SOURCE TEXT:
-=-=-=-=-

But these 144,000 are not simply Jews, for there are many of Jewish blood, and even of the saved among them, who are not of this number. They are Jews of a particular class, singled out from the Israelitish populations on account of spiritual attainments and character not found in the rest. They are not only descendants of the Hebrew patriarchs, living in the time of the judgment, but such of those descendants as shall then correspond in their characteristics to the signification of the several tribal names by which they are designated.

In Genesis 5, we have the names of the antediluvian patriarchs, from Adam to Noah. In the meaning of those names, taken in the order in which they stand, we have a singular epitome of the history of the race, and of the principal teachings of holy Scripture from first to last. Taking these tribal names of the 144,000 in the same way, we also find a very striking indication of their personal character, on the ground of which their peculiar honours are based. All Jewish names are significant, and the meaning of those which here are given, is not hard to trace. Juda means confession or praise of God; Reuben, viewing the Son; Gad, a company; Aser, blessed; Nepthalim, a wrestler or striving with; Manasses, forgetfulness; Simeon, hearing and obeying; Levi, joining or cleaving to; Issachar, reward, or what is given by way of reward; Zabulon, a home or dwelling-place; Joseph, added or an addition; Benjamin, a son of the right hand, a son of old age. Now put these several things together in their order, and we have described to us: Confessors or praisers of God, looking upon the Son, a band of blessed ones, wrestling with forgetfulness, hearing and obeying the word, cleaving unto the reward of a shelter and home, an addition, sons of the day of God's right hand, begotten in the extremity of the age.

-=-=-=-=-

DATA EXTRACTS:
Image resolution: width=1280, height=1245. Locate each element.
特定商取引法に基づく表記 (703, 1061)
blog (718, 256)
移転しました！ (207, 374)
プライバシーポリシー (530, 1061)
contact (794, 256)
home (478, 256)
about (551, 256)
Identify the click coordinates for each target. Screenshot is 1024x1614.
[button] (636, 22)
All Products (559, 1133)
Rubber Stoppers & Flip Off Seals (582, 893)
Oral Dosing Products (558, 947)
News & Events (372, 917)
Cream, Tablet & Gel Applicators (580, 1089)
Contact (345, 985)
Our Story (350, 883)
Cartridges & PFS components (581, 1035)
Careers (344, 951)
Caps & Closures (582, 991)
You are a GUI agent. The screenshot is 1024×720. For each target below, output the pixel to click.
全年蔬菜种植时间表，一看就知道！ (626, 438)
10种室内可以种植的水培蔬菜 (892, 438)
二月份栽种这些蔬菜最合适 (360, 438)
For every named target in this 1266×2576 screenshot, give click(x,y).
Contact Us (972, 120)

-=-=-=-=-

REQUIRED WORK:
1. Quote the passage on the 144,000 between "But these 144,000" and "they are designated.", inclusive.
2. Continue the passage on the 144,000 from its last sentence.
The records are drawn from a different source than the text.

RESPONSES FOR EACH TASK:
1.
But these 144,000 are not simply Jews, for there are many of Jewish blood, and even of the saved among them, who are not of this number. They are Jews of a particular class, singled out from the Israelitish populations on account of spiritual attainments and character not found in the rest. They are not only descendants of the Hebrew patriarchs, living in the time of the judgment, but such of those descendants as shall then correspond in their characteristics to the signification of the several tribal names by which they are designated.

2.
This certainly is very remarkable, and cannot be taken as mere accident, particularly as the order of the names, and some of the names themselves, are changed from the enumerations of the twelve tribes found in other places. The same will also account for the omission of the names of Dan and Ephraim, and the substitution of the names of Levi and Joseph in their stead. Those names are not of the right import to describe these 144,000. Dan means judging, or the exercise of judicial Prerogatives; but these 144,000 are not judges, and never become such. Ephraim means increase, growth by multiplication; but these 144,000 are a fixed company, with none of the same class going before them, and none of the same class ever to come after them. The idea of increase or multiplication is altogether foreign to them. "They are virgins." These names are therefore unsuitable, and are superseded by others better adapted to describe the parties to whom they are applied.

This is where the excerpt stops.